**TESTO DI PARTENZA**

Lo hanno definito “lockdown soft” soltanto perché è più facile inventare plausibili scusanti per evadere da casa, persino quando si abita nelle regioni rosse. Ecco perché la seconda quarantena patita dagli italiani è più sopportabile rispetto alla prima, tuttavia non meno devastante sul tessuto economico: le attività che erano riuscite a rimane in piedi, sebbene barcollando, riceveranno con queste rinnovate chiusure imposte dall’esecutivo il colpo di grazia. Quindi, il Dpcm più discusso della collezione, quello che ha davvero scontentato tutti, sindaci e governatori, destra e persino sinistra, gli abitanti del Nord e pure quelli del Sud, in sostanza, produce troppi effetti negativi e non tutti gli effetti positivi che esso maldestramente persegue.

Per uscire dalla propria abitazione non sarà più necessario munirsi di un cane o del carrello della spesa allo scopo di non incorrere in salatissime multe. Stavolta gli italiani, peraltro divenuti più scaltri, non saranno costretti a fare figuracce, come la signora sessantenne la quale la scorsa primavera, a Roma, fu beccata a passeggio dalla polizia a cui dovette spiegare che stava portando a spasso la tartaruga, esibendo la poveretta. Non sono mancati coloro che hanno pascolato conigli, cavalli, criceti e gatti, che in vita loro non avevano mai messo il musetto al di là dell’uscio, né quelli che hanno giustificato il mancato rispetto dell’isolamento domestico specificando di essere sbucati dalle quattro mura soltanto per buttare l’immondizia (a 50 km dal domicilio). L’arrampicata sugli specchi è stato lo sport più praticato dagli italiani tra marzo e aprile. Ma oggi, persino nelle aree in cui i limiti sono più copiosi e stringenti, è arduo trovare strade completamente deserte. La gente è stufa e insofferente e ha già stillato la lista delle scuse più efficaci al fine di non rinunciare al proprio fondamentale diritto di movimento senza però pagare ammende.

**DATI GREZZI**
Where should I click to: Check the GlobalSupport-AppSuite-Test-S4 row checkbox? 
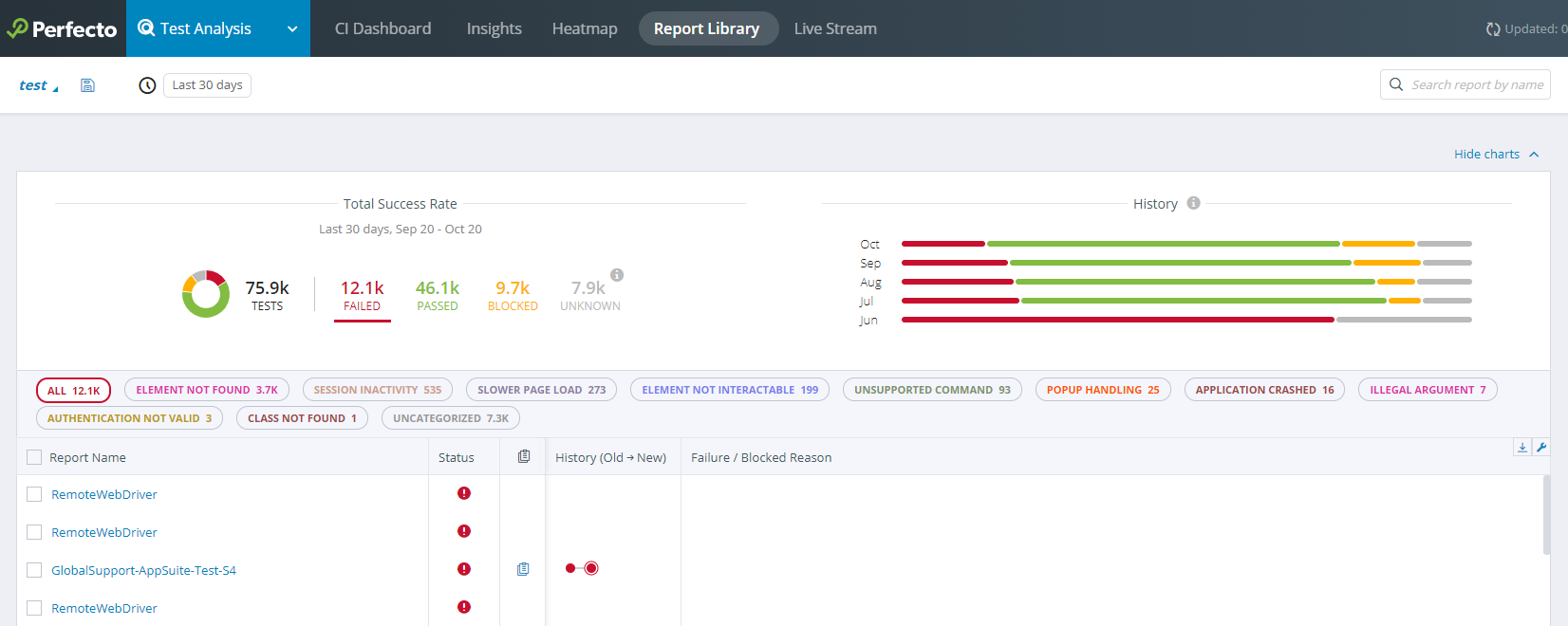[x=34, y=570]
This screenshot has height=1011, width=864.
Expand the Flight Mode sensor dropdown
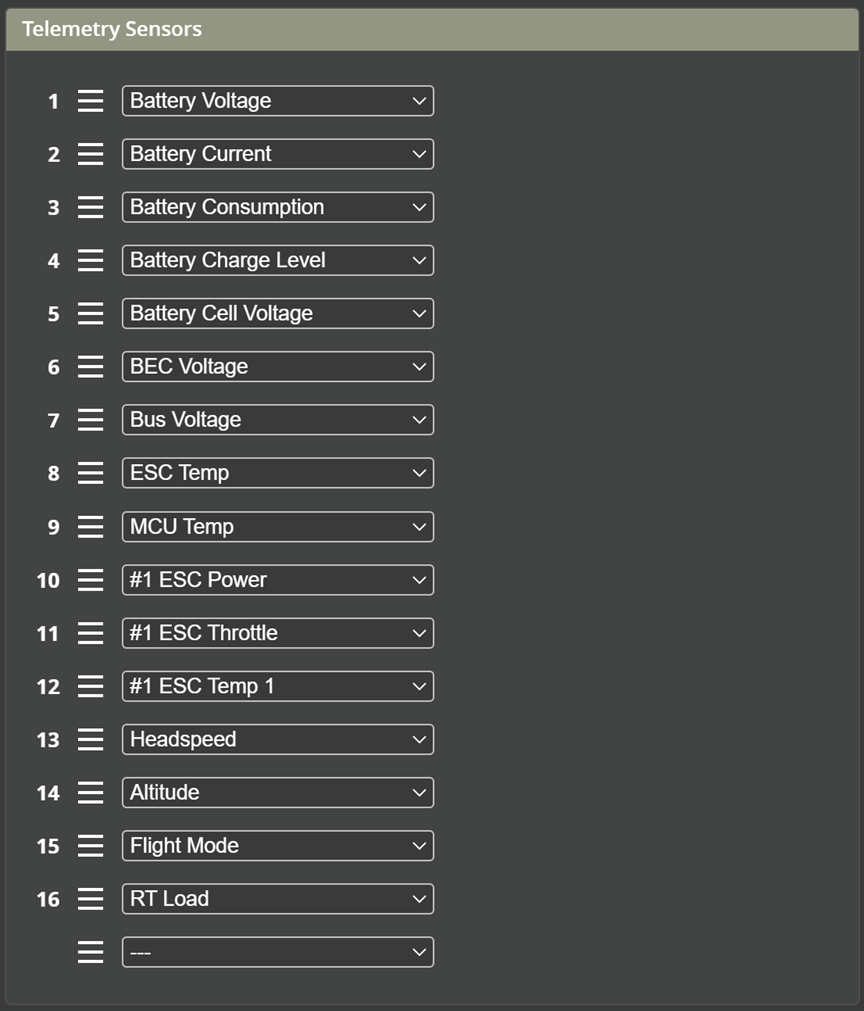(277, 845)
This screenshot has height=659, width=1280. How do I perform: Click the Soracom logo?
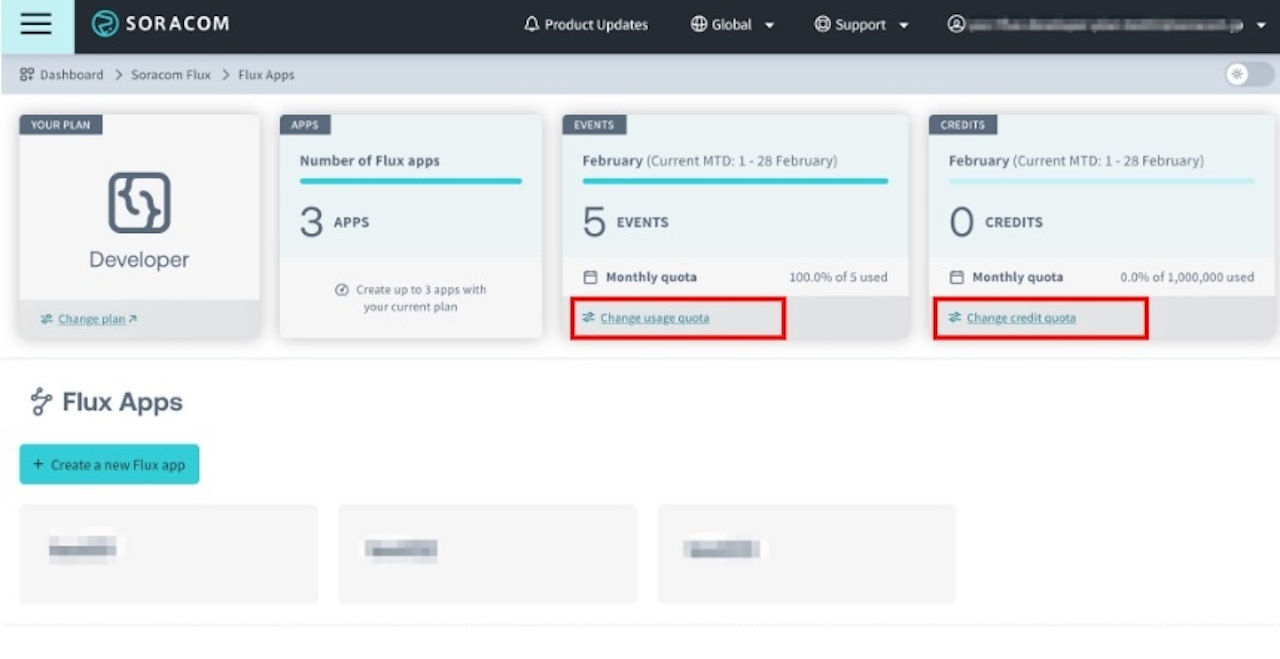(x=161, y=25)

**COSA SI CHIEDE**
Ricopia parola per parola l'intero testo sul secondo lockdown, senza cambiare nulla.

**RISPOSTA ATTESA**
Lo hanno definito “lockdown soft” soltanto perché è più facile inventare plausibili scusanti per evadere da casa, persino quando si abita nelle regioni rosse. Ecco perché la seconda quarantena patita dagli italiani è più sopportabile rispetto alla prima, tuttavia non meno devastante sul tessuto economico: le attività che erano riuscite a rimane in piedi, sebbene barcollando, riceveranno con queste rinnovate chiusure imposte dall’esecutivo il colpo di grazia. Quindi, il Dpcm più discusso della collezione, quello che ha davvero scontentato tutti, sindaci e governatori, destra e persino sinistra, gli abitanti del Nord e pure quelli del Sud, in sostanza, produce troppi effetti negativi e non tutti gli effetti positivi che esso maldestramente persegue.

Per uscire dalla propria abitazione non sarà più necessario munirsi di un cane o del carrello della spesa allo scopo di non incorrere in salatissime multe. Stavolta gli italiani, peraltro divenuti più scaltri, non saranno costretti a fare figuracce, come la signora sessantenne la quale la scorsa primavera, a Roma, fu beccata a passeggio dalla polizia a cui dovette spiegare che stava portando a spasso la tartaruga, esibendo la poveretta. Non sono mancati coloro che hanno pascolato conigli, cavalli, criceti e gatti, che in vita loro non avevano mai messo il musetto al di là dell’uscio, né quelli che hanno giustificato il mancato rispetto dell’isolamento domestico specificando di essere sbucati dalle quattro mura soltanto per buttare l’immondizia (a 50 km dal domicilio). L’arrampicata sugli specchi è stato lo sport più praticato dagli italiani tra marzo e aprile. Ma oggi, persino nelle aree in cui i limiti sono più copiosi e stringenti, è arduo trovare strade completamente deserte. La gente è stufa e insofferente e ha già stillato la lista delle scuse più efficaci al fine di non rinunciare al proprio fondamentale diritto di movimento senza però pagare ammende.